Short problem: List every person named in the page extract about the 2010 British general election.

Page extract:
--- BEGIN ---
Nick Clegg (43), the British Deputy Prime Minister, and leader of the Liberal Democrats in the new Liberal Democrat-Conservative coalition headed by Conservative Party leader David Cameron that resulted from the General Election of May 2010, declared in unveiling the new government’s main policy document, that it signified the most radical transformation of British politics since the Great Reform Act of 1832.(6) One might be excused for thinking that that is just the hyperbole of a politician who has suddenly found himself in government when he probably never expected to be, and in any case, the Great Reform Act was not as transformative as he implied. But something has certainly happened with the election of 2010. Significant change of a kind is indeed in the air. Concern has been growing for some time that the British people were becoming seriously disinterested in what had become the superficial sham of modern party politics. Party membership was at an all time-low, which meant not only less money in the party coffers, but also far fewer activists and campaigners on the streets to garner support for candidates. The political machines that had been built up over many decades had been atrophying through the 1990s. The crushing disappointment of so many in the performance and behaviour of the New Labour government of Tony Blair and Gordon Brown, the shock over the obvious way the people had been fooled over the reasons why Britain went to war in Iraq in 2003, the nation’s sense of disgust and the realisation that it had been seriously cheated in financial crisis and bank bailouts of 2008-09, the amazement as the scale of British politicians’ corruption unravelled week by week in the revelations in the media in the spring of 2009 – all these things had greatly  undermined people’s trust in the party political system and indeed in the system of governance that has existed in Britain since the 18th century.

Before the Great Reform Act, Britain’s rulers had also been concerned about widespread popular disaffection in the post-Napoleonic War period 1815-32, which is why they made their limited accommodation to the demands of the reformers in 1832. During the MPs’ expenses scandal of 2009, there were even a few voices heard in the media  – not so much from media people themselves but more from members of the public -  that began to ask: why do we need political parties at all? Why not have a parliament of completely independent MPs? They would then be free of the party ‘whips’, whose job it is to get MPs to toe the party line by threatening to withdraw the Prime Minister’s patronage unless MPs conform.(7) Now that would have been a truly radical change! But the media, those gatekeepers of the national discourse, soon put a lid on such bold notions, and no more was heard of them after a week or so.

A ‘hung parliament (8) turned out to be what the nation decided it wanted in the general election of 6 May. Again and again, media presenters, unused to the concept of coalition government at national level (9), sceptically questioned whether it would work, forgetting the fact that such deals and coalitions had been going on between the parties at local level in town councils for decades and forgetting also the fact that coalition government of some kind had been the norm in Britain from the mid-1880s until 1945. It was only since the end of the war that the familiar alternation of Tories and Labour in office had become the norm. This was ended by the result of the recent general election. Nevertheless, “How can a coalition lead to strong, stable government?” the media asked interminably, and “How soon will this coalition fall apart?”, seemingly oblivious to the fact that most continental governments had been used to such national arrangements for many decades. But then the British media has got used to paying little heed to what the Continentals did, so fixed has  been their attention for decades on events in the US.
--- END ---
Recorded information:
--- BEGIN ---
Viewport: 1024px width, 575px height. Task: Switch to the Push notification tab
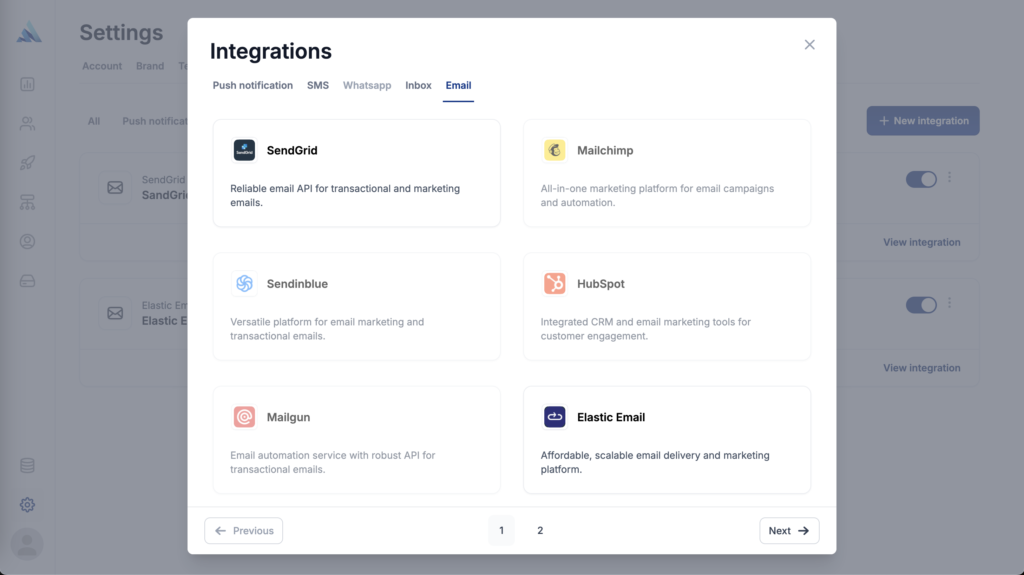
--- END ---
Task response: Nick Clegg, David Cameron, Tony Blair, Gordon Brown